Bachelor's degree in computer science, engineering, math, or scientific discipline with 2+ years of systems engineering; or 6 years’ experience in HPC architecture.
Hands-on architecture design experience with HPC to include storage, file system, InfiniBand, security, authentication, and compute architecture
Experience using Git to manage shared software configuration code bases
Hands-on experience with cloud-based services (e.g. Azure, AWS, GCP).
Good understanding of storage administration and optimization, such as performing upgrades and defining RAID configurations.
Deep understanding of parallel computing concepts and programming paradigms (MPI, OpenMP, CUDA).
Expertise in performance analysis tools and techniques to identify and address performance bottlenecks.
Knowledge of HPC hardware architectures, including processors, memory subsystems, network fabrics, and interconnects
Familiarity with HPC software stack components like compilers, runtime systems, job schedulers, and scientific libraries
Good understanding of storage administration and optimization, such as performing upgrades and defining RAID configurations.
Strong programming skills in languages commonly used in HPC (C, C++, Fortran)
Strong skills with scripting languages like Python and Shell scripting (e.g.,bash,ksh, Perl, Python) for automation
Experience with system administration and cluster management tools (e.g., LSF, Slurm, PBS)
Experience with distributed file systems (Lustre, Ceph, GPFS)
Excellent communication and problem-solving abilities to effectively collaborate with cross-functional teams
Preferred Qualifications
Experience in life sciences, healthcare and/or research institutions highly preferred
Experience building and installing scientific software and other 3rd party software applications on HPC systems
Experience with HPC schedulers and resource managers
Experience executing scientific software on HPC systems
Experience writing user documentation
Strong technical and analytical skills
Strong verbal and written communication skills
Always maintains the highest level of professionalism when interacting with internal and external customers
Demonstrates a high-energy, positive attitude and commitment to quality customer service
Contributes to a positive team environment within the center by demonstrating a strong work ethic, effectively communicating with others, and proactively anticipating center and user needs
Experience coordinating and running support teams
Related industry certifications preferred.
Physical Demands
Ability to lift, move and install HPC data center hardware and supplies.

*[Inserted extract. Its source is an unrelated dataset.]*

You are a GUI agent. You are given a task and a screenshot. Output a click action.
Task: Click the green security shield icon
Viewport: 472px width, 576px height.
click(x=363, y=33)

Standing for extended periods while performing data center related tasks.
Training
All job specific, safety, and compliance training are assigned based on the job functions associated with this employee.
Other
This position requires periodic travel and some evenings, weekends, and/or holidays.
Job may require after-hours response to emergency issues.
Periodically scheduled on-call may require after-hours response for technical emergencies not explicitly related to assigned job responsibilities
Conditions of Employment: Individual must successfully complete pre-employment process, which includes criminal background check, drug screening, credit check ( applicable for certain positions) and reference verification.
This job description reflects management’s assignment of essential functions. Nothing in this job description restricts management’s right to assign or reassign duties and responsibilities to this job at any time.
Caris Life Sciences is an equal opportunity employer. All qualified applicants will receive consideration for employment without regard to race, religion, color, national origin, gender, gender identity, sexual orientation, age, status as a protected veteran, among other things, or status as a qualified individual with disability.